Namun demikian kalimat itu masih dilanjutkan dengan pernyataan bahwa apa yang dilaksanakan oleh seorang bijaksana (sadhu) itulah yang hendaknya dituruti, beliau tidak mengutamakan harta maupun keinginan dan jasa; namun beliau benar-benar berkeyakinan bahwa saktinya seseorang adalah hanya karena menegakkan dharma. Dan yang lebih menarik lagi kepada Wibhisana yang memerintah di negeri "para raksasa" itu dijelaskan : usahakan dengan sungguh-sungguh pula untuk memegang teguh ajaran manu (manupadesa prihatah rumaksaya). Apa yang disebut sebagai ajaran manu tersebut?.
Dalam kitab Sarasamuscaya ada uraian yang menarik perhatian kita, yaitu apa yang disebut sebagai sabda bhatara Manu, suatu ajaran yang harus dilaksanakan oleh keempat golongan manusia. Ajaran itu pun jumlahnya empat yaitu Arjawa artinya jujur dan terus terang (siduga duga bener), Anrasangsya artinya tidak mementingkan diri sendiri (tan mamuhara sukha ri awaknya), Dama artinya dapat menasehati dirinya sendiri (tumangguh hana awaknya) dan indriya-nigraha artinya mengendalikan indriya (humret indriya). Keempatnya disebut sebagai prawreti pat yaitu empat perilaku yang harus dibiasakan oleh manusia. Dan prilaku ini pulalah yang membedakan manusia dengan makhluk lainnya, dan menempatkan manusia sebagai makhluk tertinggi.

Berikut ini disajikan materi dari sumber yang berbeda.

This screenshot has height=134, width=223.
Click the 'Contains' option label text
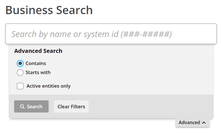(x=36, y=63)
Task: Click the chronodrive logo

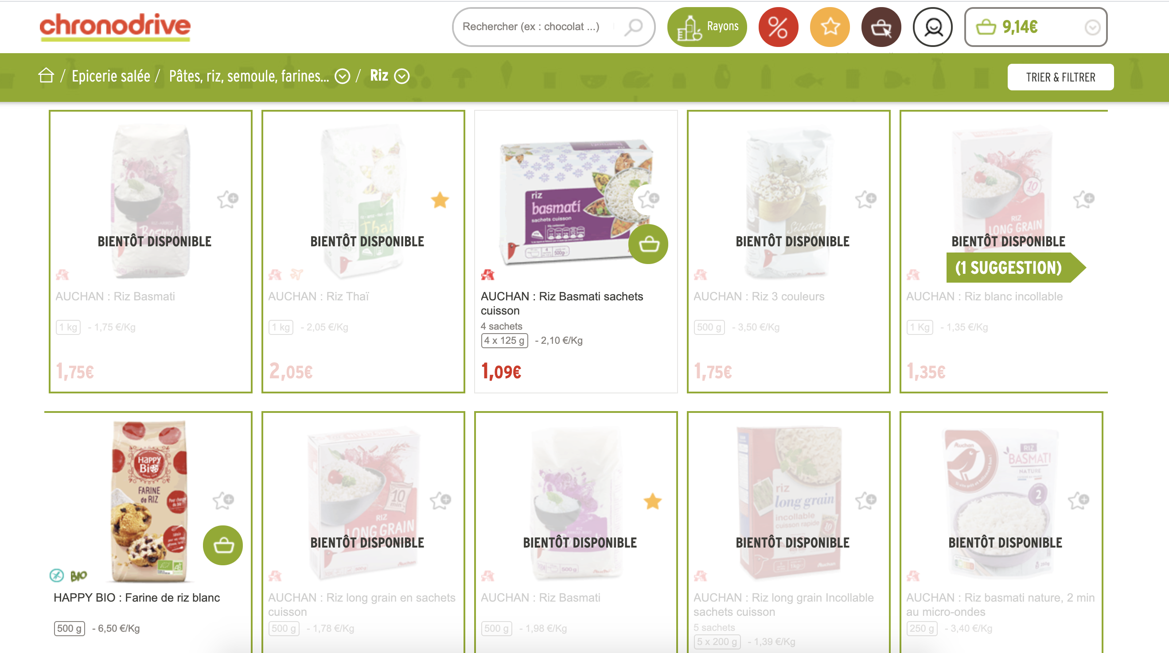Action: pos(115,26)
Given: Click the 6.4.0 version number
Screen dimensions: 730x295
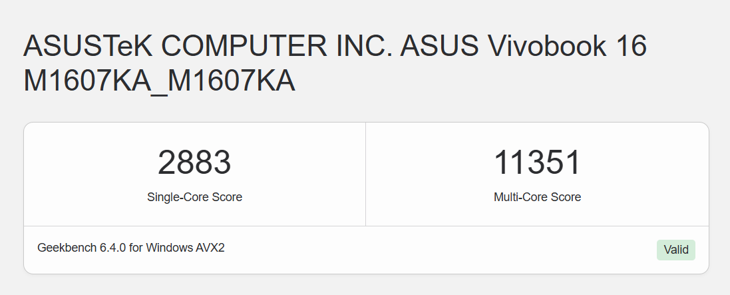Looking at the screenshot, I should [x=113, y=248].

Namun demikian Sarasamuscaya ada juga menekankan dua hal yang harus sungguh-sungguh dikuasai (temen temening yogya kawasakena) yaitu ahimsa dan satya. Ahimsa artinya tidak menyakiti dan tidak membunuh, satya artinya senantiasa berpikir dan berkata benar, tidak berniat jahat pada makhluk apapun.
Pada bagian lain Sarasamuscaya juga menekankan bahwa kemarahan itu hendaknya benar-benar diusahakan pengekangannya (tang kroda prihen temen khretanya), terutama kemarahan kepada raja, pendeta, anak-anak, wanita yang sedang mengandung, orang tua yang telah lanjut usia, orang yang menderita sakit.

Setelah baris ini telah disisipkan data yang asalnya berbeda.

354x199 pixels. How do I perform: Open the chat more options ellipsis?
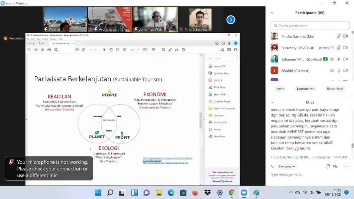tap(347, 167)
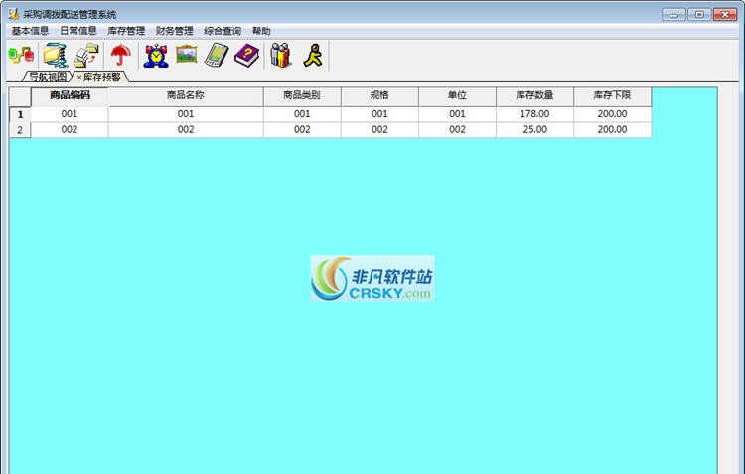Click the yellow running man icon
The image size is (745, 474).
tap(313, 56)
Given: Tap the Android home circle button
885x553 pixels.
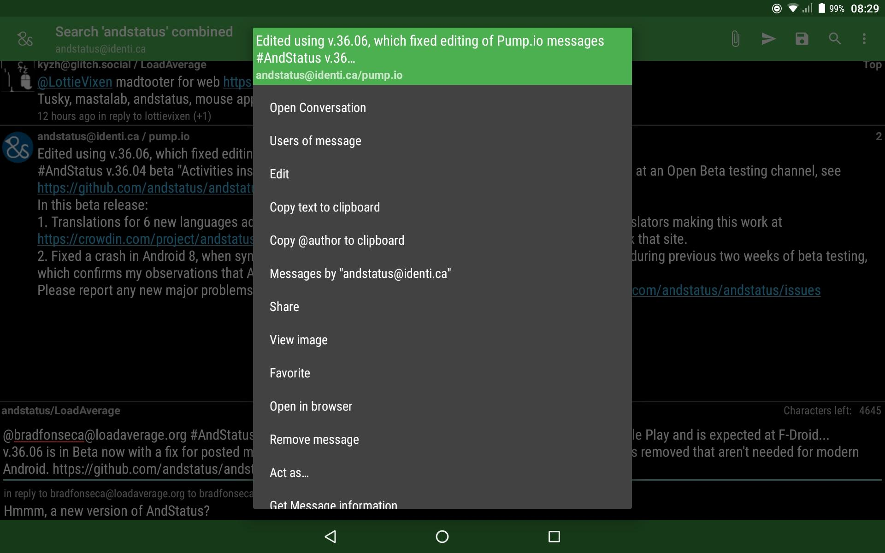Looking at the screenshot, I should (x=442, y=536).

Itulah beberapa hal yang benar-benar ditekankan oleh kitab suci Sarasamuscaya termasuk kitab sastra kakawin Ramayana. Yang tersirat dari penekanan ini adalah bahwa manusia hendaknya dapat menjaga keagungan dan kemuliaan dirinya, tidak malahan jatuh ke kebiadaban. Dengan demikian manusia dapat menegakkan ajaran Manu, dapat membangun kebudayaan yang berdasarkan nilai-nilai kemanusiaan yang tinggi, dapat membangun peradaban yang memancarkan nilai-nilai moral dan spiritual.

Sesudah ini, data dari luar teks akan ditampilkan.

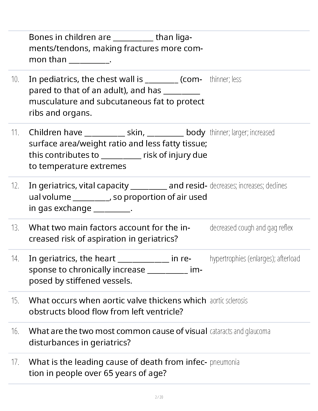Click the answer "thinner; less"
Viewport: 318px width, 411px height.
pos(225,79)
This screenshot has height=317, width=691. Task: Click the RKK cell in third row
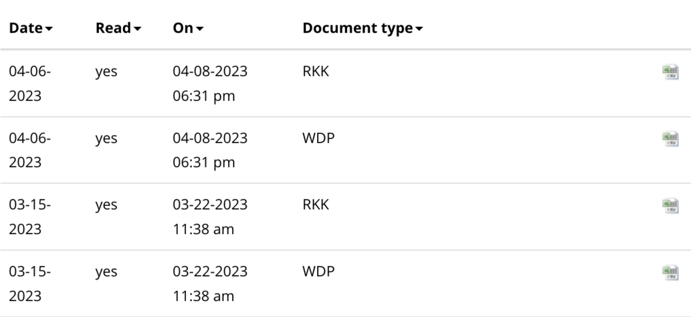point(316,204)
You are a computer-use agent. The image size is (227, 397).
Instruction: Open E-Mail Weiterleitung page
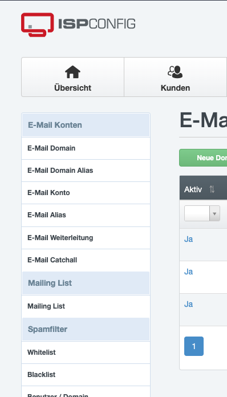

Menjadi manusia hendaknya benar-benar disyukuri, karena menjadi manusia amat sukar diperoleh, terlebih lagi pendek dan begitu cepat kehadirannya, tak ubahnya dengan gerlapan kilat. Oleh karena itu Sarasamuscaya menegaskan gunakanlah sebaik-baiknya kesempatan menjadi manusia ini untuk melaksanakan pelaksanaan dharma.